TASK DIRECTIONS -
Once the line containing "Screen dimensions: 1200x630" is found, copy that line and all remaining lines of the records exactly, including the last one, and add nothing.

Pixel coordinate grounding data:
---*---

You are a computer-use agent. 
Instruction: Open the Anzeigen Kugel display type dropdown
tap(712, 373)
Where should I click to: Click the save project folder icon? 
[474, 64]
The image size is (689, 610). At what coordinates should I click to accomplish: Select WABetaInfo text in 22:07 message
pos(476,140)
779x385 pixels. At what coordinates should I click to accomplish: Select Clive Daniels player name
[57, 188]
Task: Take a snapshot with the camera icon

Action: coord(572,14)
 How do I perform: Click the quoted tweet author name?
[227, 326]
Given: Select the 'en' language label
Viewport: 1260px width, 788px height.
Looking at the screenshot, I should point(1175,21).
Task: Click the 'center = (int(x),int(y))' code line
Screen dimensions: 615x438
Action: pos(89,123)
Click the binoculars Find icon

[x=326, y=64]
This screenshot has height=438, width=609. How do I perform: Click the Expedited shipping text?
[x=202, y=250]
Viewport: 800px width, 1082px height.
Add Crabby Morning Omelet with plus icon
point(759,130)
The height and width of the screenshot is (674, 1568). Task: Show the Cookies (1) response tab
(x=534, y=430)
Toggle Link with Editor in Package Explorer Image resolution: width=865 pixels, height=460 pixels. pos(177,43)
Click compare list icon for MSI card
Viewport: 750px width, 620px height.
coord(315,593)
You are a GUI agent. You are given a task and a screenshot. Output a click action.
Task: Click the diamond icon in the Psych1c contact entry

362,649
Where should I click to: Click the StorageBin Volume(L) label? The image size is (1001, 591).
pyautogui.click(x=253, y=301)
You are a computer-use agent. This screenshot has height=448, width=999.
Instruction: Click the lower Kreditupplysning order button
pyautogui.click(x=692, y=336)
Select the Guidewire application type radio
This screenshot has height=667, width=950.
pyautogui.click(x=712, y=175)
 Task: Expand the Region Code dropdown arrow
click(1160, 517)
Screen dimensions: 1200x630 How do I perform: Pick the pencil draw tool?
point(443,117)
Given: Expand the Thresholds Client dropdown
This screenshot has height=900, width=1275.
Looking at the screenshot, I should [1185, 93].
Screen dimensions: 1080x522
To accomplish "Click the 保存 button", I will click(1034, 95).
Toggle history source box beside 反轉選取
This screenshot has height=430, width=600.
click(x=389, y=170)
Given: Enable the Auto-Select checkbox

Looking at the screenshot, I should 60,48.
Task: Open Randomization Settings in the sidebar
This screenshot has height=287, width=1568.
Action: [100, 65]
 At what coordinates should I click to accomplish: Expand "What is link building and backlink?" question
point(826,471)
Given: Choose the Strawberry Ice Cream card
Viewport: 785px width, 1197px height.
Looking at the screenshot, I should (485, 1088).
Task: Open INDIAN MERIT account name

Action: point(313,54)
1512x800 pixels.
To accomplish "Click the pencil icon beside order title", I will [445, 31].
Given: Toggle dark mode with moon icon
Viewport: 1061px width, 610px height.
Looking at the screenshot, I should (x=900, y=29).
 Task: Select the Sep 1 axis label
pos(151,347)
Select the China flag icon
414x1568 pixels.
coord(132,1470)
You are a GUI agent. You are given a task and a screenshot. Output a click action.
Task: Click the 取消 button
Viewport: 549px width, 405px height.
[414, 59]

---*---

OUTPUT FOR THIS EXERCISE -
Screen dimensions: 1200x630 How do I perform: Pick the pencil draw tool?
point(443,117)
Given: Expand the Thresholds Client dropdown
This screenshot has height=900, width=1275.
Looking at the screenshot, I should [1185, 93].
Screen dimensions: 1080x522
To accomplish "Click the 保存 button", I will click(1034, 95).
Toggle history source box beside 反轉選取
This screenshot has height=430, width=600.
click(x=389, y=170)
Given: Enable the Auto-Select checkbox

Looking at the screenshot, I should 60,48.
Task: Open Randomization Settings in the sidebar
This screenshot has height=287, width=1568.
Action: [100, 65]
 At what coordinates should I click to accomplish: Expand "What is link building and backlink?" question
point(826,471)
Given: Choose the Strawberry Ice Cream card
Viewport: 785px width, 1197px height.
Looking at the screenshot, I should (485, 1088).
Task: Open INDIAN MERIT account name

Action: point(313,54)
1512x800 pixels.
To accomplish "Click the pencil icon beside order title", I will [445, 31].
Given: Toggle dark mode with moon icon
Viewport: 1061px width, 610px height.
Looking at the screenshot, I should (x=900, y=29).
 Task: Select the Sep 1 axis label
pos(151,347)
Select the China flag icon
414x1568 pixels.
coord(132,1470)
You are a GUI agent. You are given a task and a screenshot. Output a click action.
Task: Click the 取消 button
Viewport: 549px width, 405px height.
[414, 59]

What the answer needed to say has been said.